>>>

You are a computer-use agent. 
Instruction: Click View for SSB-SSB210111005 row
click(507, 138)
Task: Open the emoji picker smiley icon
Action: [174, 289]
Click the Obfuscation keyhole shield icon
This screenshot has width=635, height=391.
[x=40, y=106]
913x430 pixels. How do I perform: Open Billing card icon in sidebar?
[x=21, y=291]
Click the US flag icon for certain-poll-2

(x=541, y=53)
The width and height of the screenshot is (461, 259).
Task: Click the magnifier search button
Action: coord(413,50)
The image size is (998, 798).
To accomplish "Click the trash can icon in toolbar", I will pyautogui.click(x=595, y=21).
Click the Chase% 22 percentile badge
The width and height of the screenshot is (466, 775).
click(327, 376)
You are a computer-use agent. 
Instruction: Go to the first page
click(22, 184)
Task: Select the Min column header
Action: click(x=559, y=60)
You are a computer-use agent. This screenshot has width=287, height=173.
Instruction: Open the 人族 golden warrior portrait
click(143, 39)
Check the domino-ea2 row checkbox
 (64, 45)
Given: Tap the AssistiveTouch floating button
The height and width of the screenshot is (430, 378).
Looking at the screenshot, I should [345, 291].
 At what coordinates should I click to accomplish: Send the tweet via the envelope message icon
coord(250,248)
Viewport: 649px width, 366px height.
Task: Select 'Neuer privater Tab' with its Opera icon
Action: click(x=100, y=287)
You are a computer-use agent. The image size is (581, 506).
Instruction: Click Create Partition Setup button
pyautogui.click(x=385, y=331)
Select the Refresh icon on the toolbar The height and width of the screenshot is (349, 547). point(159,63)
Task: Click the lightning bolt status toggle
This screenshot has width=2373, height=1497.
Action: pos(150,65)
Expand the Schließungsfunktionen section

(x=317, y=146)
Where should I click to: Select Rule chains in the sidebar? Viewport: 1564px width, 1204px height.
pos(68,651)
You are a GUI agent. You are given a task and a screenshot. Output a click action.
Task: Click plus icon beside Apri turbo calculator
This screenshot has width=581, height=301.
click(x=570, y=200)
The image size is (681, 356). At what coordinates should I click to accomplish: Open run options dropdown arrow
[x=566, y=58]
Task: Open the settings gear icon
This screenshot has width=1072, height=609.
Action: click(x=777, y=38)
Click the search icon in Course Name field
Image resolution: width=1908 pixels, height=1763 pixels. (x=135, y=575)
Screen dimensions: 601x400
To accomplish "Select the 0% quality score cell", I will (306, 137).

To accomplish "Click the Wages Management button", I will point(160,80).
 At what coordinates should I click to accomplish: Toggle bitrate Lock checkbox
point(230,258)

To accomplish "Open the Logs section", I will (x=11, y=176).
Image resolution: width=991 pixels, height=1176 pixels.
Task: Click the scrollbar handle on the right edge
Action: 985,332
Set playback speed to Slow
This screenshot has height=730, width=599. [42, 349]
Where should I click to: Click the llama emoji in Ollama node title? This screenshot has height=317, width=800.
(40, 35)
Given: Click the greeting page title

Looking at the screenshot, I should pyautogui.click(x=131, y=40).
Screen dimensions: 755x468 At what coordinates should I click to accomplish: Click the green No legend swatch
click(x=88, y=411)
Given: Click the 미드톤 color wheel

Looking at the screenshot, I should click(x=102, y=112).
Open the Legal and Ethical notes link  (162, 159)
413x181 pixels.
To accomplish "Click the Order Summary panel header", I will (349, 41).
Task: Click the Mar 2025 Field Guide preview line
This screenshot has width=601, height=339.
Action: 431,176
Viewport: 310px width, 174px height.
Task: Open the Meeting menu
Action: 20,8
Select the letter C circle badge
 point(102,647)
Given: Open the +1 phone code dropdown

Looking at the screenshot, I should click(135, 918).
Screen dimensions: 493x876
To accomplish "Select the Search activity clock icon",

<<<

Task objective: Could you rewrite all of the data above as a JSON list of strings, with one string for each line and blank lines left out?

In response:
[
  "You are a computer-use agent. ",
  "Instruction: Click View for SSB-SSB210111005 row",
  "click(507, 138)",
  "Task: Open the emoji picker smiley icon",
  "Action: [174, 289]",
  "Click the Obfuscation keyhole shield icon",
  "This screenshot has width=635, height=391.",
  "[x=40, y=106]",
  "913x430 pixels. How do I perform: Open Billing card icon in sidebar?",
  "[x=21, y=291]",
  "Click the US flag icon for certain-poll-2",
  "(x=541, y=53)",
  "The width and height of the screenshot is (461, 259).",
  "Task: Click the magnifier search button",
  "Action: coord(413,50)",
  "The image size is (998, 798).",
  "To accomplish \"Click the trash can icon in toolbar\", I will pyautogui.click(x=595, y=21).",
  "Click the Chase% 22 percentile badge",
  "The width and height of the screenshot is (466, 775).",
  "click(327, 376)",
  "You are a computer-use agent. ",
  "Instruction: Go to the first page",
  "click(22, 184)",
  "Task: Select the Min column header",
  "Action: click(x=559, y=60)",
  "You are a computer-use agent. This screenshot has width=287, height=173.",
  "Instruction: Open the 人族 golden warrior portrait",
  "click(143, 39)",
  "Check the domino-ea2 row checkbox",
  " (64, 45)",
  "Given: Tap the AssistiveTouch floating button",
  "The height and width of the screenshot is (430, 378).",
  "Looking at the screenshot, I should [345, 291].",
  " At what coordinates should I click to accomplish: Send the tweet via the envelope message icon",
  "coord(250,248)",
  "Viewport: 649px width, 366px height.",
  "Task: Select 'Neuer privater Tab' with its Opera icon",
  "Action: click(x=100, y=287)",
  "You are a computer-use agent. The image size is (581, 506).",
  "Instruction: Click Create Partition Setup button",
  "pyautogui.click(x=385, y=331)",
  "Select the Refresh icon on the toolbar The height and width of the screenshot is (349, 547). point(159,63)",
  "Task: Click the lightning bolt status toggle",
  "This screenshot has width=2373, height=1497.",
  "Action: pos(150,65)",
  "Expand the Schließungsfunktionen section",
  "(x=317, y=146)",
  "Where should I click to: Select Rule chains in the sidebar? Viewport: 1564px width, 1204px height.",
  "pos(68,651)",
  "You are a GUI agent. You are given a task and a screenshot. Output a click action.",
  "Task: Click plus icon beside Apri turbo calculator",
  "This screenshot has width=581, height=301.",
  "click(x=570, y=200)",
  "The image size is (681, 356). At what coordinates should I click to accomplish: Open run options dropdown arrow",
  "[x=566, y=58]",
  "Task: Open the settings gear icon",
  "This screenshot has width=1072, height=609.",
  "Action: click(x=777, y=38)",
  "Click the search icon in Course Name field",
  "Image resolution: width=1908 pixels, height=1763 pixels. (x=135, y=575)",
  "Screen dimensions: 601x400",
  "To accomplish \"Select the 0% quality score cell\", I will (306, 137).",
  "To accomplish \"Click the Wages Management button\", I will point(160,80).",
  " At what coordinates should I click to accomplish: Toggle bitrate Lock checkbox",
  "point(230,258)",
  "To accomplish \"Open the Logs section\", I will (x=11, y=176).",
  "Image resolution: width=991 pixels, height=1176 pixels.",
  "Task: Click the scrollbar handle on the right edge",
  "Action: 985,332",
  "Set playback speed to Slow",
  "This screenshot has height=730, width=599. [42, 349]",
  "Where should I click to: Click the llama emoji in Ollama node title? This screenshot has height=317, width=800.",
  "(40, 35)",
  "Given: Click the greeting page title",
  "Looking at the screenshot, I should pyautogui.click(x=131, y=40).",
  "Screen dimensions: 755x468 At what coordinates should I click to accomplish: Click the green No legend swatch",
  "click(x=88, y=411)",
  "Given: Click the 미드톤 color wheel",
  "Looking at the screenshot, I should click(x=102, y=112).",
  "Open the Legal and Ethical notes link  (162, 159)",
  "413x181 pixels.",
  "To accomplish \"Click the Order Summary panel header\", I will (349, 41).",
  "Task: Click the Mar 2025 Field Guide preview line",
  "This screenshot has width=601, height=339.",
  "Action: 431,176",
  "Viewport: 310px width, 174px height.",
  "Task: Open the Meeting menu",
  "Action: 20,8",
  "Select the letter C circle badge",
  " point(102,647)",
  "Given: Open the +1 phone code dropdown",
  "Looking at the screenshot, I should click(135, 918).",
  "Screen dimensions: 493x876",
  "To accomplish \"Select the Search activity clock icon\","
]